Wenn Fahrer falsch tanken, Zusteller unkorrekt ausliefern oder Nachnahmesendungen nicht richtig kassieren, schlägt das bei der Deutschen Post AG als Schaden zu Buche. Auch für einen DHL-Transporter, der ohne Fahrer losrollt und Schäden anrichtet, ist zu haften oder für ein umgekipptes Zusteller-E-Bike. Immer mehr solcher Fehler passieren durch Arbeitsverdichtung und Zeitdruck. Dafür bittet die Post verstärkt die Beschäftigten zur Kasse. Regressforderungen - 2013 gab es 6900 Fälle im Unternehmen - werden rigoros durchgesetzt.

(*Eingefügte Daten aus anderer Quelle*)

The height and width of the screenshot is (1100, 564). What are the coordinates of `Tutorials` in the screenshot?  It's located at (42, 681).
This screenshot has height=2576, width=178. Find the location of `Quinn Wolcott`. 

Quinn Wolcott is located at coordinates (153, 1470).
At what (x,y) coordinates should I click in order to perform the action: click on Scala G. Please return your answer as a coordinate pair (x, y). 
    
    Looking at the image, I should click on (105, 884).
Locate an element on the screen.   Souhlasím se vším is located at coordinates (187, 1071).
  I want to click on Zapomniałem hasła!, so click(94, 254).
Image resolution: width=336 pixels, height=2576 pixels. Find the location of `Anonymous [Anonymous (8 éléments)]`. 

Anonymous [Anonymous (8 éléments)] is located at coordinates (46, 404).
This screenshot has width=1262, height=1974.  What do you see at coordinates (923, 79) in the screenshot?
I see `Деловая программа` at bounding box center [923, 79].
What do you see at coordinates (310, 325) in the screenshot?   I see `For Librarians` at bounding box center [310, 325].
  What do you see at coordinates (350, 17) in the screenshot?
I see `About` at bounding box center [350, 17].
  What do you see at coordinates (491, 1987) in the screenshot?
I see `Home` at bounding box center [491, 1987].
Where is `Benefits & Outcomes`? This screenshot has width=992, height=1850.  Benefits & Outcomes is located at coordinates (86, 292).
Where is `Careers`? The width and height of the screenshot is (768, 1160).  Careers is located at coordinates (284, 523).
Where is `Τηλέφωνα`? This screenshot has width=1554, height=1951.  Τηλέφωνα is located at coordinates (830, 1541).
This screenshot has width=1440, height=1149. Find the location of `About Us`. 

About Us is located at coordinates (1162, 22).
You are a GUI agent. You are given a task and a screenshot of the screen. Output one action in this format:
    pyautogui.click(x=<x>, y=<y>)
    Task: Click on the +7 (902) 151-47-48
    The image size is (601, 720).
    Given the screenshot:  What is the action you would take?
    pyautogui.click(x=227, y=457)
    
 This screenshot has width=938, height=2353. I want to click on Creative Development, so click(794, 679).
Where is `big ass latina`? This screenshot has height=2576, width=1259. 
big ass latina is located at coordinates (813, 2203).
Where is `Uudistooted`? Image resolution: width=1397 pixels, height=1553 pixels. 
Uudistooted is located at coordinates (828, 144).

Allein im letzten halben Jahr hat Holger Minz, der zuständige Betriebsrat, in der Niederlassung Brief Duisburg 394 Unfälle gezählt. Bis zu 8000 Euro Schaden entstanden im Einzelfall, selbst ein Fahrradunfall kann über 3000 Euro Kosten nach sich ziehen. "Inzwischen erkennen wir eine Art Stufenplan, wie mit Beschäftigten umgegangen wird", sagt Minz. Zunächst ein ernstes Gespräch mit dem direkten Vorgesetzen, dann steigere sich das bei Wiederholungen über den Abteilungsleiter Personal bis zum Niederlassungsleiter, dienst- und personalrechtliche Möglichkeiten würden ausgeschöpft. Die Post will die Gesamtunfallschäden um etwa ein Viertel senken, heißt es. Das käme einem zweistelligen Millionenbetrag gleich.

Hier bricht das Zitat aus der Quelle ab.